A Nest-Inspired Smartshower
The idea behind this prototype: how would I take the design principles behind Nest and apply it to a smart shower control?
So I made it completely touchscreen-based. No physical knobs, no moving parts. The front of the panel is a large, circular touchscreen. The side is a touch-sensitive surface acting as a multi-purpose knob. The screen shows the current time (to remind procrastinators to get out of the shower), the water temperature (also communicated via the background hue), the current water usage (also visualized by the water waves in the bottom of the screen), and the status of each water valve.
When you get in the shower, the sensor on the device detects your presence and turn on the shower automatically. When you leave, the shower turns off and remembers your temperature / water pressure preference for next time you shower. Touching the temperature indicator and swiping on the side adjusts the shower temperature; touching the one of the three valve icons and swiping adjusts the corresponding valve output independently.
My design didn’t start that way. If I were to do the project without a screen, I would have done it similar to how the single-knob shower in my apartment works — turning it initially turns on the shower, and turning it further adjusts the temperature. Its main caveat: you can’t really control how much water is coming out. But for most people, it’s good enough.
But the project requires that the user being able to control the output of multiple (3) valves. A straightforward solution would be to add 3 additional knobs for , which I thought about doing. Or having 2 knobs for temperature and water pressure, and 3 more buttons to control where the water is coming out — other students on my peer review group ended up doing that, sacrificing the ability to control output of each valve independently.
Or I can simplify. Which I did. Most people don’t really need to fiddle with the valves too much. They set it once, and leave it as that. People adjusts the temperature more often based on the weather of the day, their mood at the time, and so on. So why have multiple knobs if most of them don’t ended up being used?
And then, why have physical knobs on a digital device in a place full of water vapor? Sounds like a perfect recipe for a short-lived device.
And thus, my concept of a fully touch-based, no moving parts design was born.
Since the form factor of the device itself is pretty minimalist, the design of the touchscreen ended up being the focus of the prototype stage. But that’s not really the full story. Initially, I wanted to make the shape out of two cut-out disks and a circular strip. This way the prototype would be hollow, and I can cut out a slot on the side to swap the interface in and out. However, the classroom glue proved way too weak and I didn’t have superglue or anything of the sort at hand. In the end, I just stuck together three disks, and they held together to this day.
In terms of the touchscreen, the design of the shower valve icons took some careful thoughts. Drawing icons for paper prototype is always annoying because the resolution of even the finest sharpie hardly allows for the intricate details. The challenge was to draw the most simple shape that conveys the purpose of the icons. I iterated on that for some time and finally came up with my final picks.
I had 2 people on the same class test out the prototype, and also evaluated the prototype with my peer review group.

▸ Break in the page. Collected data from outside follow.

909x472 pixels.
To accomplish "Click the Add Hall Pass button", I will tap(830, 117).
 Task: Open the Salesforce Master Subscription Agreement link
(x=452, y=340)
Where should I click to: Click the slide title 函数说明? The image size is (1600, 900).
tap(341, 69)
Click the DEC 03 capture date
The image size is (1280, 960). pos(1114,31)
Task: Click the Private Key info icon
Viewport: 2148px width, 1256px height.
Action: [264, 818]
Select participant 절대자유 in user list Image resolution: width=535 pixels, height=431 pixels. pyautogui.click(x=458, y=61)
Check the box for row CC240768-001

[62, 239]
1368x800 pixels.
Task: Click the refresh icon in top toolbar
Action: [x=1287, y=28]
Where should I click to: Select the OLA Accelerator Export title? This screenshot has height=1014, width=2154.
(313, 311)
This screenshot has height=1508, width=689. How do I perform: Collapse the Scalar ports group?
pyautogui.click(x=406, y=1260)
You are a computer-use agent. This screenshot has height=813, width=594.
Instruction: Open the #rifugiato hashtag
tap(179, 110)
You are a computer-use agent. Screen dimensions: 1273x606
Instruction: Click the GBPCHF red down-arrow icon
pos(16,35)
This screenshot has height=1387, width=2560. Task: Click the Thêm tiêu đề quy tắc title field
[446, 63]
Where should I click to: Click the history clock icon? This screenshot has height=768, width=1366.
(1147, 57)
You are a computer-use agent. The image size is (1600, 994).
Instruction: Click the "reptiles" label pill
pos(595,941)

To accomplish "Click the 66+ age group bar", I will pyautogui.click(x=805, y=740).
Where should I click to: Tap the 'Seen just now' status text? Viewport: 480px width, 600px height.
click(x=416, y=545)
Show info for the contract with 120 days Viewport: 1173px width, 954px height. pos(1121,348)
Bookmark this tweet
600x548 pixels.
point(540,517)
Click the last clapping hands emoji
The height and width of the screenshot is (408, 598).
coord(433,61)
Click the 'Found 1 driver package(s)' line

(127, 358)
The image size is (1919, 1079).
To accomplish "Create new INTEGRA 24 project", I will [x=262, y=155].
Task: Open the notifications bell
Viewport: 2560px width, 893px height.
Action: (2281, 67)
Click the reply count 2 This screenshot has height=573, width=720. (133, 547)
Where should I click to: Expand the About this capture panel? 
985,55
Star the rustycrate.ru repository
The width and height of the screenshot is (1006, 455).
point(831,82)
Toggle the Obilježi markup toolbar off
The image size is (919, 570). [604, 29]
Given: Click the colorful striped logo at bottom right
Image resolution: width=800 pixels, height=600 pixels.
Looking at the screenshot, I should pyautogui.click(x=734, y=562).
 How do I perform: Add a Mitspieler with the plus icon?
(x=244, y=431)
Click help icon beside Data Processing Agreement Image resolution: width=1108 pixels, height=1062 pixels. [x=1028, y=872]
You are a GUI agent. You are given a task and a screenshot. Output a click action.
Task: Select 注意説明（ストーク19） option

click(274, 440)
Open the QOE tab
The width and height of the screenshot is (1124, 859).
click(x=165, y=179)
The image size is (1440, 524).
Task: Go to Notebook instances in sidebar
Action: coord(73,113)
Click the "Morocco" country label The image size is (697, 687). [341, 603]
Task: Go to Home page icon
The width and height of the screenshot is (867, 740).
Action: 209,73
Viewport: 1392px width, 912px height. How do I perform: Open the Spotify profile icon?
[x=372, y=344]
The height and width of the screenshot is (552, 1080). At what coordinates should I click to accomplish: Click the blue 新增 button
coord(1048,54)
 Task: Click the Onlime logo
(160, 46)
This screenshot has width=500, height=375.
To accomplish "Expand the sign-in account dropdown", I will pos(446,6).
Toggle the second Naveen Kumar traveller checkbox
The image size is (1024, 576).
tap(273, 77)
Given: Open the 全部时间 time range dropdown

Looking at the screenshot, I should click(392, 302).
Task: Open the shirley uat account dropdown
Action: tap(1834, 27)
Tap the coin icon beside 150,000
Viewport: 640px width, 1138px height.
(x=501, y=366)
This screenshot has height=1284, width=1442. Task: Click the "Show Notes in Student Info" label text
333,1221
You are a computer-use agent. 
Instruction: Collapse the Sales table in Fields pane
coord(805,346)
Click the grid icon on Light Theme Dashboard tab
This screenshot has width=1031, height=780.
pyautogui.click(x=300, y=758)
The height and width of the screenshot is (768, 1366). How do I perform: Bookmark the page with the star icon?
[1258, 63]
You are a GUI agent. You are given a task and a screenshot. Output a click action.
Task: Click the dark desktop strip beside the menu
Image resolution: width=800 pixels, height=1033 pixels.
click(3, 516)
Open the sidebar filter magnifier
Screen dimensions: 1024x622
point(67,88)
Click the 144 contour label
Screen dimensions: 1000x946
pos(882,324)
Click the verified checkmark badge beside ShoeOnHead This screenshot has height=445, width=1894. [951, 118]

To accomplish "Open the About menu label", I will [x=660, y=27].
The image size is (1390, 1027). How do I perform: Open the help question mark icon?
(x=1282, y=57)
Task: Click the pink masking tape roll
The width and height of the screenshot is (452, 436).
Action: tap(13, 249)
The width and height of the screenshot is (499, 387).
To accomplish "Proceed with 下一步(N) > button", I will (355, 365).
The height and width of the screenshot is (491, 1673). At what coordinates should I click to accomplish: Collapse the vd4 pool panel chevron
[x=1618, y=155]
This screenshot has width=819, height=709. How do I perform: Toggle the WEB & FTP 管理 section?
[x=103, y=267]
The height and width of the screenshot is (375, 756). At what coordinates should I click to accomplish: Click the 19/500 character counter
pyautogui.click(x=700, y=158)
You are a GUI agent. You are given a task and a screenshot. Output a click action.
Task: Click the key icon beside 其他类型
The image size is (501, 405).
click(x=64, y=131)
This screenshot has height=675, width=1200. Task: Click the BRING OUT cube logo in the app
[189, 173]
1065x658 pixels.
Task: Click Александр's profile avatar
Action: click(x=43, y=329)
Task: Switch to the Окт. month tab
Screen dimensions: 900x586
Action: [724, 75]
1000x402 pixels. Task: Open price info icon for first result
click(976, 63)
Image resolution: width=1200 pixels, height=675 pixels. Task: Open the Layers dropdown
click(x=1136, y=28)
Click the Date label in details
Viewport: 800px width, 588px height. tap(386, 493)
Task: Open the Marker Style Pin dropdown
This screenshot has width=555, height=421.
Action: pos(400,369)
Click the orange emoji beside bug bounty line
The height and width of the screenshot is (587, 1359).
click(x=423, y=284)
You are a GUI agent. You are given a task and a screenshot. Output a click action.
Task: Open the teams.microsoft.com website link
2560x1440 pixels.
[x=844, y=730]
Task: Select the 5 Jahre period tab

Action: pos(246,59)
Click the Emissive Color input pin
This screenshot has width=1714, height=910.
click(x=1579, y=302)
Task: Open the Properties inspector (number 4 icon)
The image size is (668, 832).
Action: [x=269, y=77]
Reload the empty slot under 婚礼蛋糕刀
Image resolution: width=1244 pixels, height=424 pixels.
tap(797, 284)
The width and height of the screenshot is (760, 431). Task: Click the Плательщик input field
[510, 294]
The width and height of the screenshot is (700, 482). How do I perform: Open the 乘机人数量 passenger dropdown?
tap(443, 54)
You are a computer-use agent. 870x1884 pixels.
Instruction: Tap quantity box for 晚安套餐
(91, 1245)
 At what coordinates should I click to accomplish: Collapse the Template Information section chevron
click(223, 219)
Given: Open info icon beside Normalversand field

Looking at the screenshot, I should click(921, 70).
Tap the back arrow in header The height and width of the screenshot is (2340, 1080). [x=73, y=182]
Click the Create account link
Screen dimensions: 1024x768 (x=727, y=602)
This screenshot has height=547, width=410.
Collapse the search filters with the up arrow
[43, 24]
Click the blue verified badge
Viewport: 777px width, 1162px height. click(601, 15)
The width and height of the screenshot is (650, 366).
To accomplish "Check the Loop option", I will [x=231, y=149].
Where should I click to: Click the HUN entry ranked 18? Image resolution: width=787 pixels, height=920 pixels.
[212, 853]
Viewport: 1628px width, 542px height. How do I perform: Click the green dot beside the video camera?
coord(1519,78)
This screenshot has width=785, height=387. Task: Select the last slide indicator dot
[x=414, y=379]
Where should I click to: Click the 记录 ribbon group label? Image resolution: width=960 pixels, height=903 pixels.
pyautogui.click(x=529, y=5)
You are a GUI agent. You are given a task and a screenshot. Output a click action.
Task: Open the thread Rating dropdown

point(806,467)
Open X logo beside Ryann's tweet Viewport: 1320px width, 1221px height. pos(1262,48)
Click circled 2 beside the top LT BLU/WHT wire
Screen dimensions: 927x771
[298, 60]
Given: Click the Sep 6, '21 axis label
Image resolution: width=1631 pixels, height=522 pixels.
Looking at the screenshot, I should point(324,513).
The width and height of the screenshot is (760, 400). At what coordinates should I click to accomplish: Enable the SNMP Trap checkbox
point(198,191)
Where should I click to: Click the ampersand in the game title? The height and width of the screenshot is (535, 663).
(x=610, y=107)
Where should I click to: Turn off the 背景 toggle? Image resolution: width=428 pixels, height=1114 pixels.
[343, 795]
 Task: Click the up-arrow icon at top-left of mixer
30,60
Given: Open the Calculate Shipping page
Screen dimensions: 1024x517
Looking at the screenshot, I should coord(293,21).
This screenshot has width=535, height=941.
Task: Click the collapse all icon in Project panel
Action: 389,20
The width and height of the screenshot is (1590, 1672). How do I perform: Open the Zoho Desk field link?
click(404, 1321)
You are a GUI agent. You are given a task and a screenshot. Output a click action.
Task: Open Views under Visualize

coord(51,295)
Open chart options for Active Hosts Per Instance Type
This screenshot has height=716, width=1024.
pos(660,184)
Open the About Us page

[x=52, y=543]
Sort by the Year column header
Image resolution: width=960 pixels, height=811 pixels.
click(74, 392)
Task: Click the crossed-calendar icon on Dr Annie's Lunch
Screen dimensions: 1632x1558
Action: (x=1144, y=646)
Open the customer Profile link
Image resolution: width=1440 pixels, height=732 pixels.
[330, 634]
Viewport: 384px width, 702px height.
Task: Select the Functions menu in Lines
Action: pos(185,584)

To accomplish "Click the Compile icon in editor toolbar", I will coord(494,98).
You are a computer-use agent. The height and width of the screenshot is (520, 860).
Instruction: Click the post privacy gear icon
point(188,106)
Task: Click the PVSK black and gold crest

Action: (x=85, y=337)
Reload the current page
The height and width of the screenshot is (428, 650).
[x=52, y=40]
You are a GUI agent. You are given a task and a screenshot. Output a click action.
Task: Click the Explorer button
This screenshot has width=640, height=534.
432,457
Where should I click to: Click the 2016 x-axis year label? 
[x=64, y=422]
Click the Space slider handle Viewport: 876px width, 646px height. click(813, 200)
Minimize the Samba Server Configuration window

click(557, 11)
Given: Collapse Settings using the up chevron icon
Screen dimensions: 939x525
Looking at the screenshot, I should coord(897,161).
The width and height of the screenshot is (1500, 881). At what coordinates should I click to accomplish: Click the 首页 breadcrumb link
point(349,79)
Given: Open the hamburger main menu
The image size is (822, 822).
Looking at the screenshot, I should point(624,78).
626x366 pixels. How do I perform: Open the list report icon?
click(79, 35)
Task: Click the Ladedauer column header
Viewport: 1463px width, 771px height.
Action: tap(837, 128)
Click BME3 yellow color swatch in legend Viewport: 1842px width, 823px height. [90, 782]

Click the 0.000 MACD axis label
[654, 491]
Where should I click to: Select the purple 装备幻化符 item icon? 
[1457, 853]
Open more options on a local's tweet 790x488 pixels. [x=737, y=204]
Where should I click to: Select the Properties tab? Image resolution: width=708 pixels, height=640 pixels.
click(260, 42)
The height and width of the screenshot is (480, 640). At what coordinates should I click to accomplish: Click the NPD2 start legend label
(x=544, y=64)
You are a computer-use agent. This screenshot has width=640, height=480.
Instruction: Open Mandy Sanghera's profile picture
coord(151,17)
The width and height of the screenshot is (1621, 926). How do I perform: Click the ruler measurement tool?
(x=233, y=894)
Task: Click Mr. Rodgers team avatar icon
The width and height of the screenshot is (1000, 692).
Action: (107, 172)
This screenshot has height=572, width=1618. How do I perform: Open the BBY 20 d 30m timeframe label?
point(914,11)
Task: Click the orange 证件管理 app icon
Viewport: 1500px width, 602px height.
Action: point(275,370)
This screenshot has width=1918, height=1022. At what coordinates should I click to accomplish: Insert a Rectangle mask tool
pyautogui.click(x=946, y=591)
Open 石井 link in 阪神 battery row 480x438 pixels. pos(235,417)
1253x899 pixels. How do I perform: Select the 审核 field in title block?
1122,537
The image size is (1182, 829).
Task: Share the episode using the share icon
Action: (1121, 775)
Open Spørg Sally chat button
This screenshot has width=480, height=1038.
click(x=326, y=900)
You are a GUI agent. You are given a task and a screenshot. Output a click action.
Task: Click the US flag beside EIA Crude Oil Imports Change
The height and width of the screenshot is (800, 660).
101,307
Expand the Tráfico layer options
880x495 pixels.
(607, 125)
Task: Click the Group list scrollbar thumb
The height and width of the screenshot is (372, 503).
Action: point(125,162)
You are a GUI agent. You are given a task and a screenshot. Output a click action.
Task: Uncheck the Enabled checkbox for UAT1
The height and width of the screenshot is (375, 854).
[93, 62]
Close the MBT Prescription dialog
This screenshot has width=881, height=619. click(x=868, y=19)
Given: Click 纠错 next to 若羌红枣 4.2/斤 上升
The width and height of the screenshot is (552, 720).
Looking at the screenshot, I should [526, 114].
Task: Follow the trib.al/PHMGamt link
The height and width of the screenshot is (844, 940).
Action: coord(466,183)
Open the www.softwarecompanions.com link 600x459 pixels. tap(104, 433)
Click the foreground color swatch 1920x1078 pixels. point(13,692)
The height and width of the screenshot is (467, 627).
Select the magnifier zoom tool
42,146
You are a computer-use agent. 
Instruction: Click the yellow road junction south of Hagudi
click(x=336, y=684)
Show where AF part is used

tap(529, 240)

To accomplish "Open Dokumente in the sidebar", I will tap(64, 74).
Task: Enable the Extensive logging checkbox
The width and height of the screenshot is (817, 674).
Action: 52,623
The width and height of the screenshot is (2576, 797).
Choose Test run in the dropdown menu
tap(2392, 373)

Feedback were positive on the inventiveness of the prototype. People were impressed by how clean and simple the shower control is, and they had no trouble understanding the interface even though few of them had been exposed to Nest products before. Although my prototype was not the only one that used color to signify shower temperature, my peer review group appreciated it nonetheless.
A student on my peer review group raised a question of the turning direction of the knob. Indeed, there’s no indication on the device itself on how turning clockwise increases the value, and different cultures may understand the meanings of directions differently. Once an user started to interact with the device, though, they would quickly realize the fact; but the device itself should also communicate it beforehand, and it’s something that I would like to improve should I carry the idea further.
Additionally, my users helped me realize that turning the shower on/off based on human presence may not be a good idea. For example, people may come into the shower room not to shower but to clean the room, and a simple proximity sensor wouldn’t be able to differentiate the cases. An improved design would be to have the shower should turn on when an user presses an “on” button on the touchscreen, and turn off when they leave.
Overall, it looks like people quite liked the idea of a Nest-like smart shower, and gave me some really valuable suggestions on the things I missed with the design. Pretty happy about that.